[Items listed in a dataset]

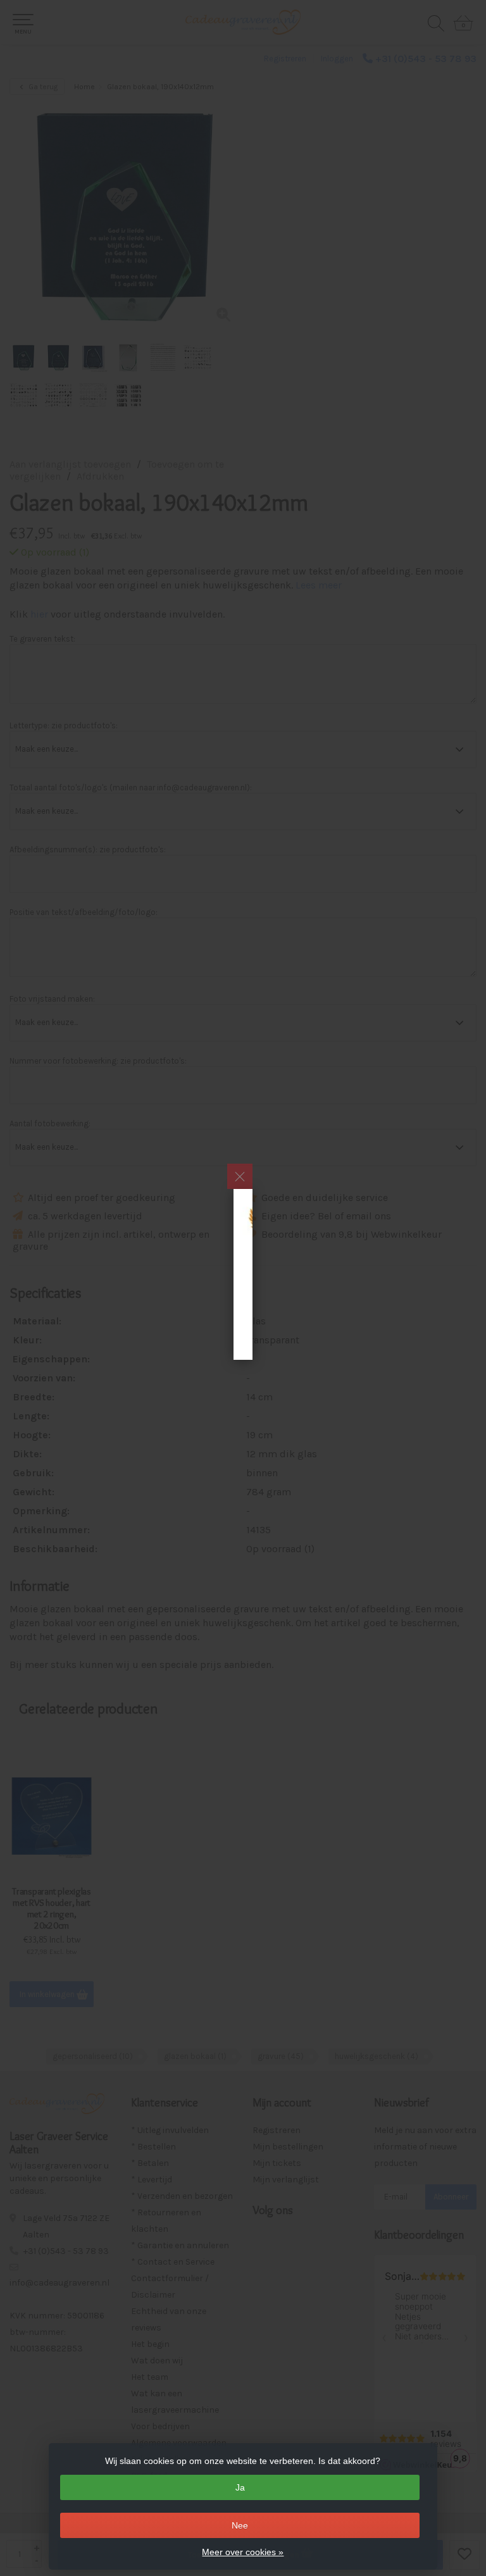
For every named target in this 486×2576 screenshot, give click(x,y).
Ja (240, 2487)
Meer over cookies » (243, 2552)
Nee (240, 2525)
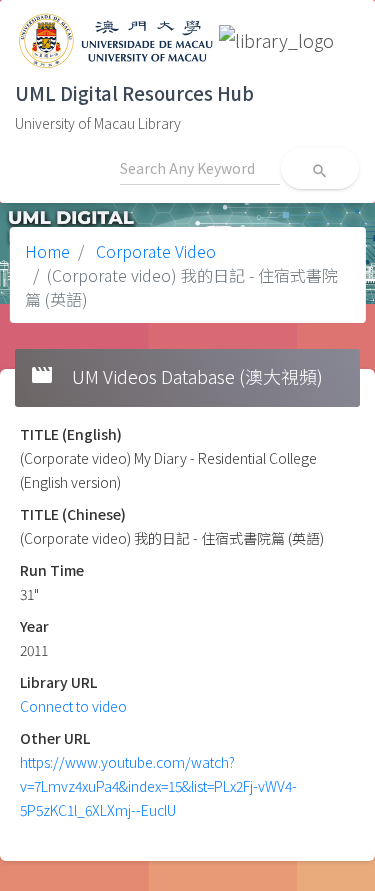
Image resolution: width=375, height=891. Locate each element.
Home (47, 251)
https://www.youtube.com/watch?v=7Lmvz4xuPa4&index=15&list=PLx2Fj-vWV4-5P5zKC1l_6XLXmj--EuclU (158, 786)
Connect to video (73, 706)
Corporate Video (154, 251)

* [Work order] Restate the records above word for word, without the pictures.

* [Answer to the problem]
For every named target in this 486×2576 screenshot, give click(x,y).
Ja (240, 2487)
Meer over cookies » (243, 2552)
Nee (240, 2525)
Image resolution: width=375, height=891. Locate each element.
Home (47, 251)
https://www.youtube.com/watch?v=7Lmvz4xuPa4&index=15&list=PLx2Fj-vWV4-5P5zKC1l_6XLXmj--EuclU (158, 786)
Connect to video (73, 706)
Corporate Video (154, 251)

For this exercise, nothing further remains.